FIG. 2.

The dNTP-binding sites of MLV and HIV-1 RTs. (A) Primary sequence homology of the MLV and HIV-1 RT dNTP-binding sites. HIV-1 and MLV RTs were aligned through their TVLD, LPQG, and YXDD amino acid motifs. Residues of the dNTP-binding site of MLV RT were determined by further alignment with residues proposed to constitute the dNTP-binding site of HIV-1 RT. Two dots represent residues that are identical, whereas one dot represents conservative changes between the two RTs. Boldface lettering represents residues constituting the dNTP-binding sites in both HIV-1 and MLV RTs. (B) Structure of HIV-1 RT dNTP-binding site (modified from Huang et al. [20]). The structure shown contains amino acid positions K65, R72, D113, A114, Y115, and Q151 interacting with the dTTP substrate. Italic lettering represents the equivalent residues in MLV RT constituting the dNTP-binding site.
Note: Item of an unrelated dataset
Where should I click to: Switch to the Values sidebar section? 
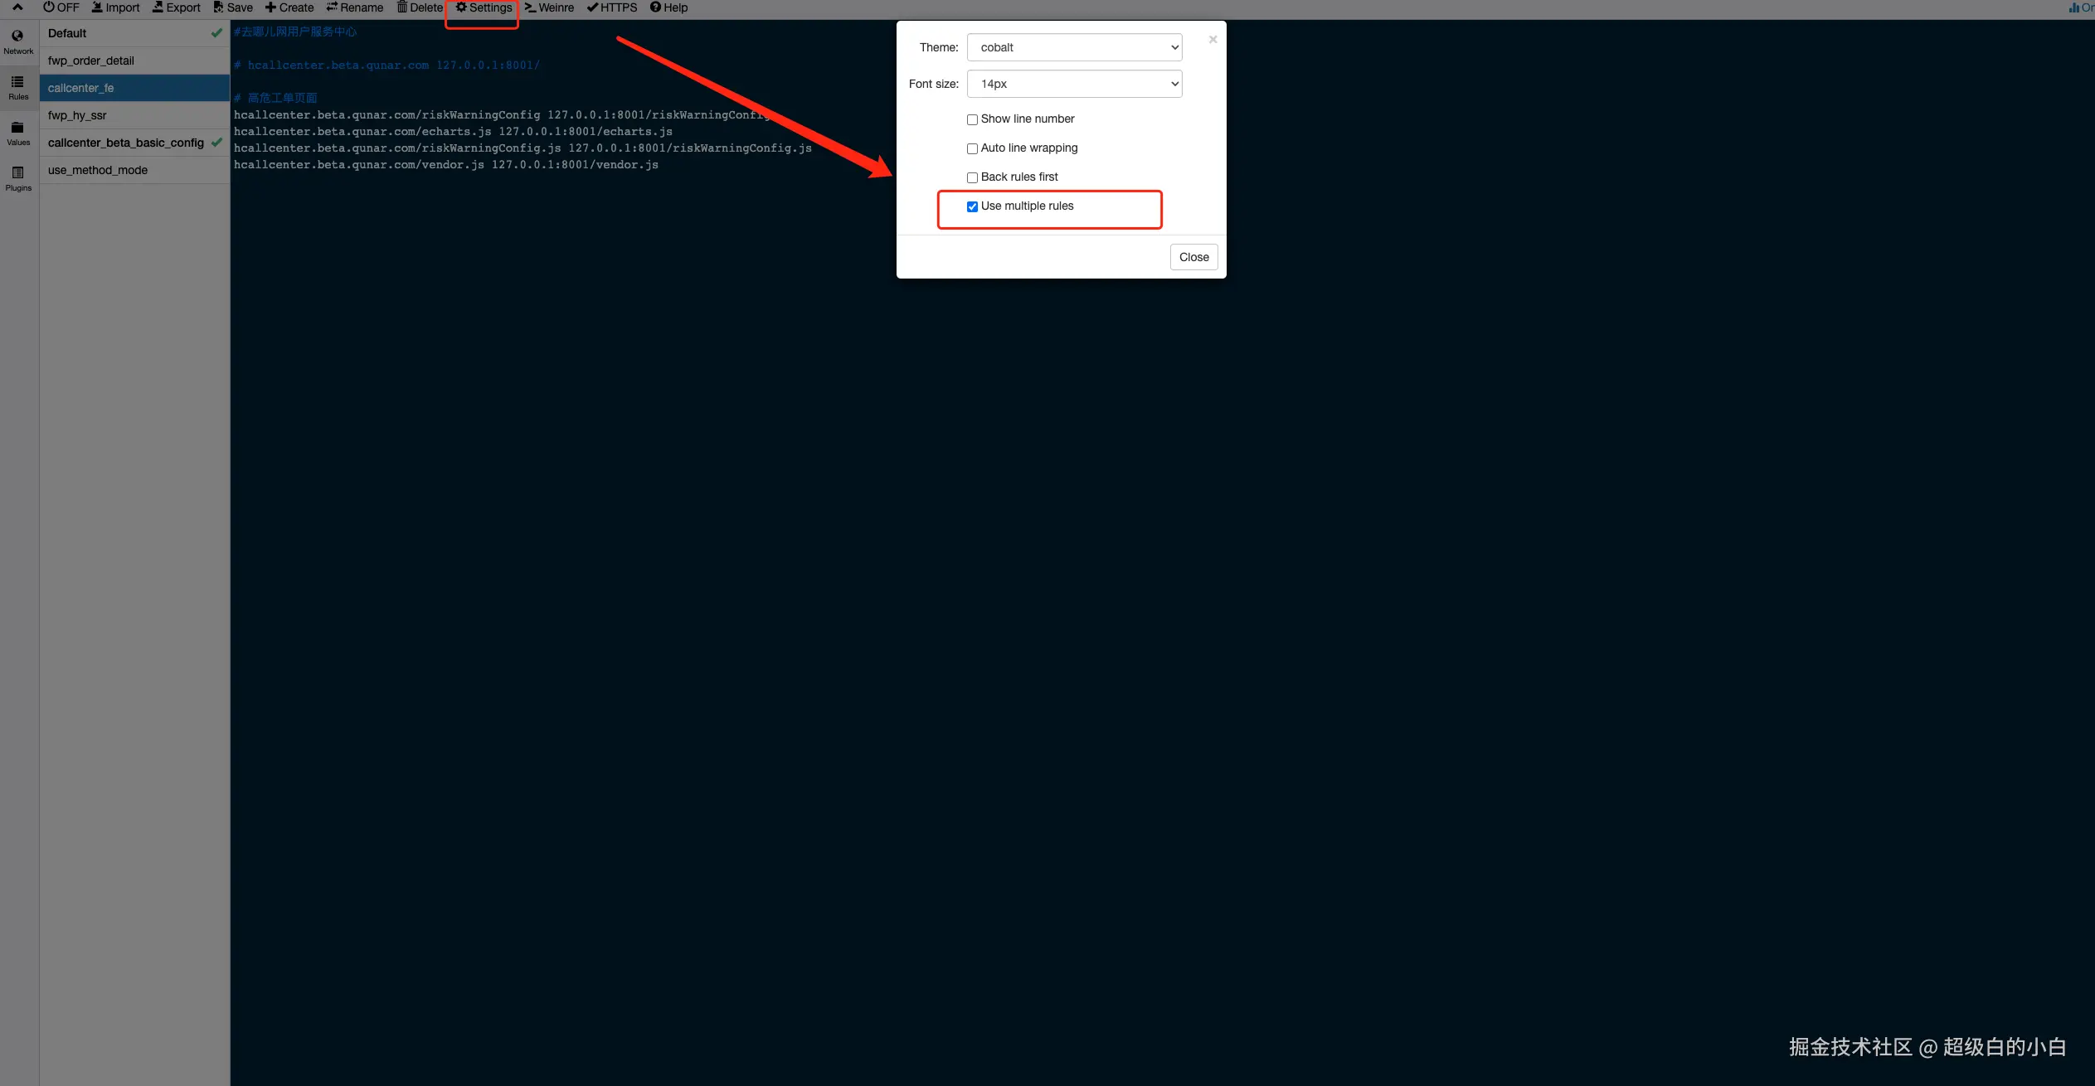[x=18, y=133]
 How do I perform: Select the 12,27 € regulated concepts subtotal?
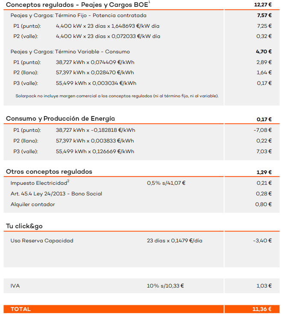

Components of the dTTP substrate are denoted as B (base), R (ribose sugar), and P (phosphate). Dashed lines represent interactions between the amino acid residues of RT and the dTTP substrate. mc, main chain interactions between the substrate and the RT. (C) Comparison of structures of MLV and HIV-1 RTs constituting the dNTP-binding sites (13, 19). The backbone of HIV-1 RT (amino acid sequences 63 to 76, 106 to 121, and 148 to 154) was superimposed on the homologous structure in MLV RT (amino acid sequences 101 to 114, 146 to 161, and 187 to 193). Free HIV-1 RT (not bound to DNA or substrate dNTP) is represented in gray; MLV RT is represented in black. Side chains of residues creating the dNTP-binding sites of MLV and HIV-1 RTs are illustrated as wire frames. The structures were superimposed using the RasMol Program to maximize the overlaps between the peptide backbones of the HIV-1 and MLV RTs.